-- RECORDS FOR THIS EXERCISE follows --
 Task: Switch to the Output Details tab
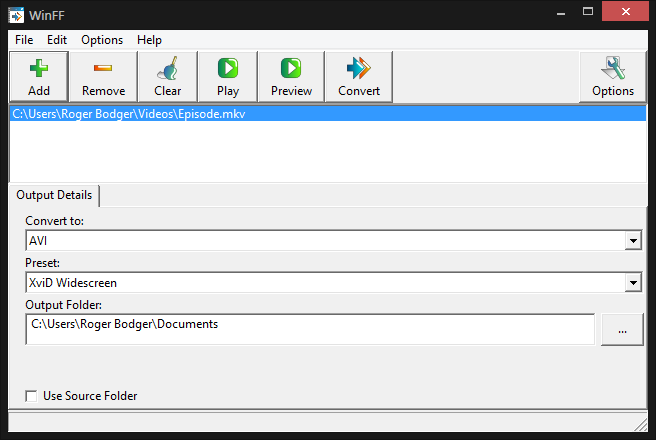[x=54, y=195]
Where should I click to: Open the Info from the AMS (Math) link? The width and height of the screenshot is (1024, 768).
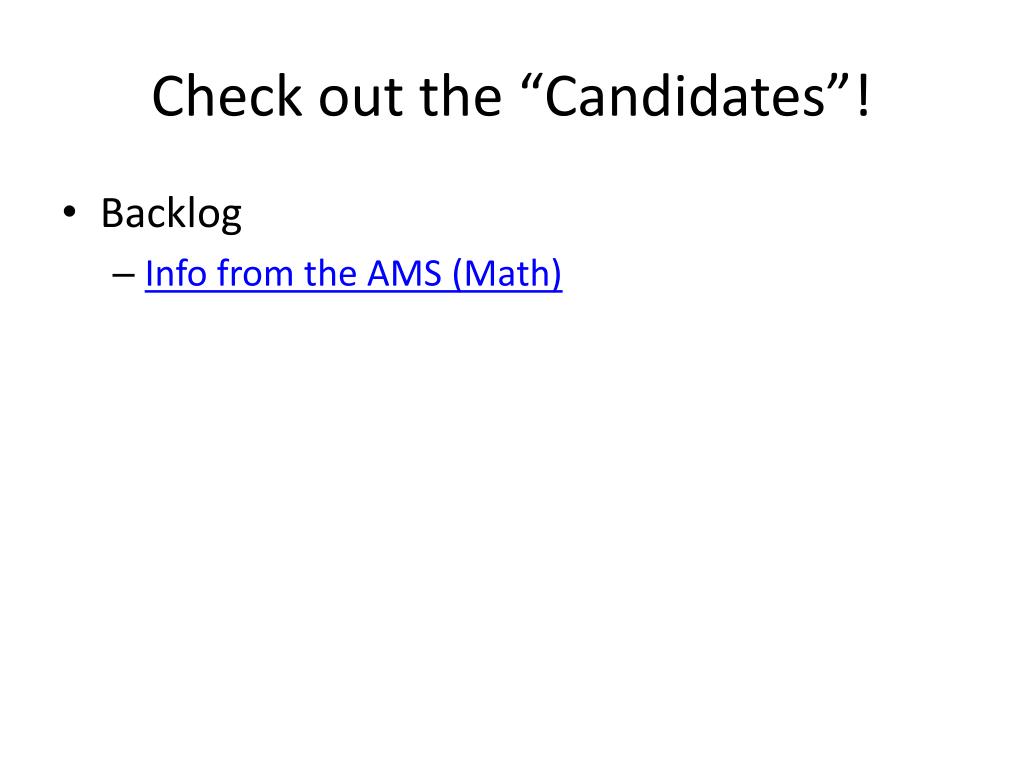353,274
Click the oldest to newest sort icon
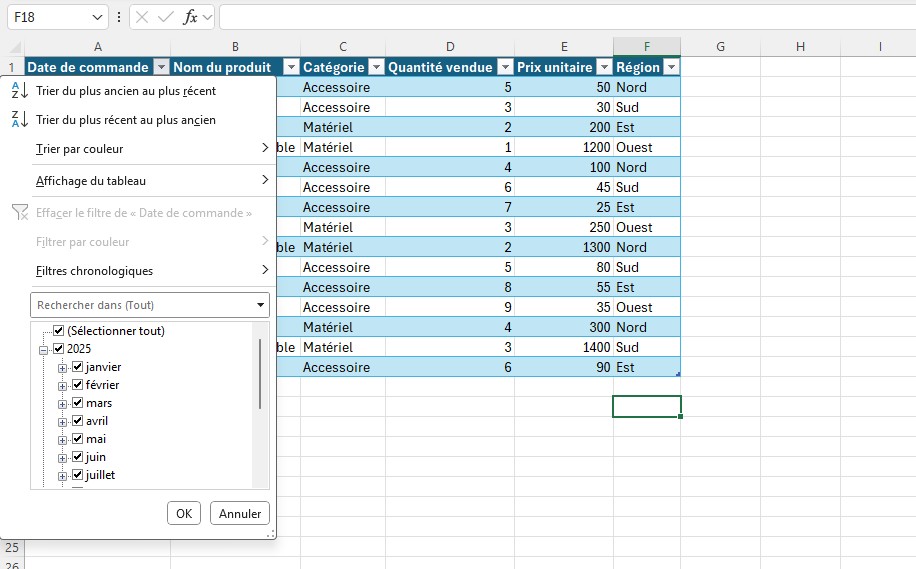 pos(19,91)
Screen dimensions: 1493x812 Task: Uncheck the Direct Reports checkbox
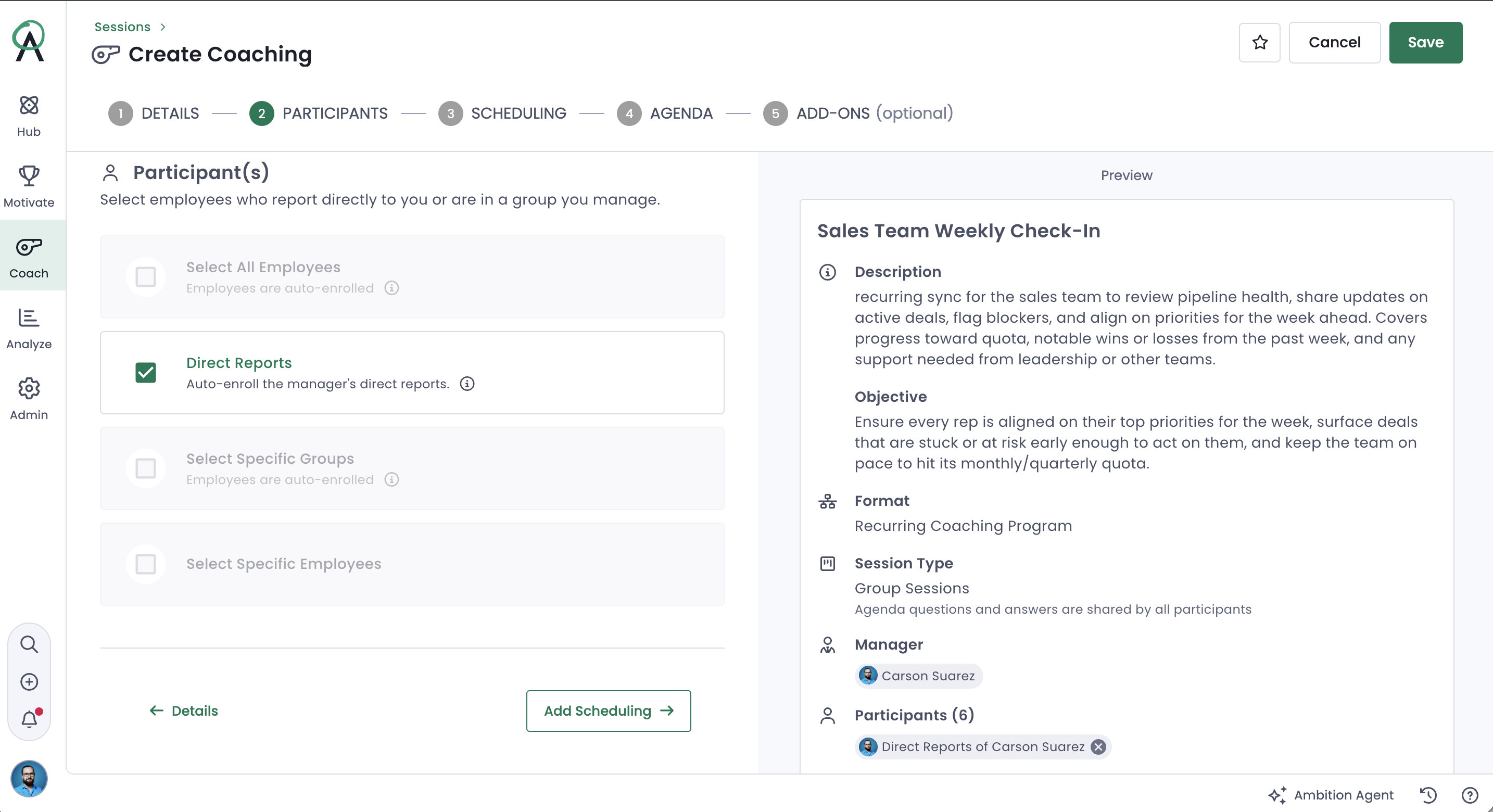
-- RECORDS FOR THIS EXERCISE concluded --
### TASK BRIEF
Give back every record above word for word; the pictures have no place in it.

### WORKED SOLUTION
 Task: Switch to the Output Details tab
[x=54, y=195]
Where should I click to: Open the Info from the AMS (Math) link? The width and height of the screenshot is (1024, 768).
353,274
Click the oldest to newest sort icon
 pos(19,91)
Screen dimensions: 1493x812 Task: Uncheck the Direct Reports checkbox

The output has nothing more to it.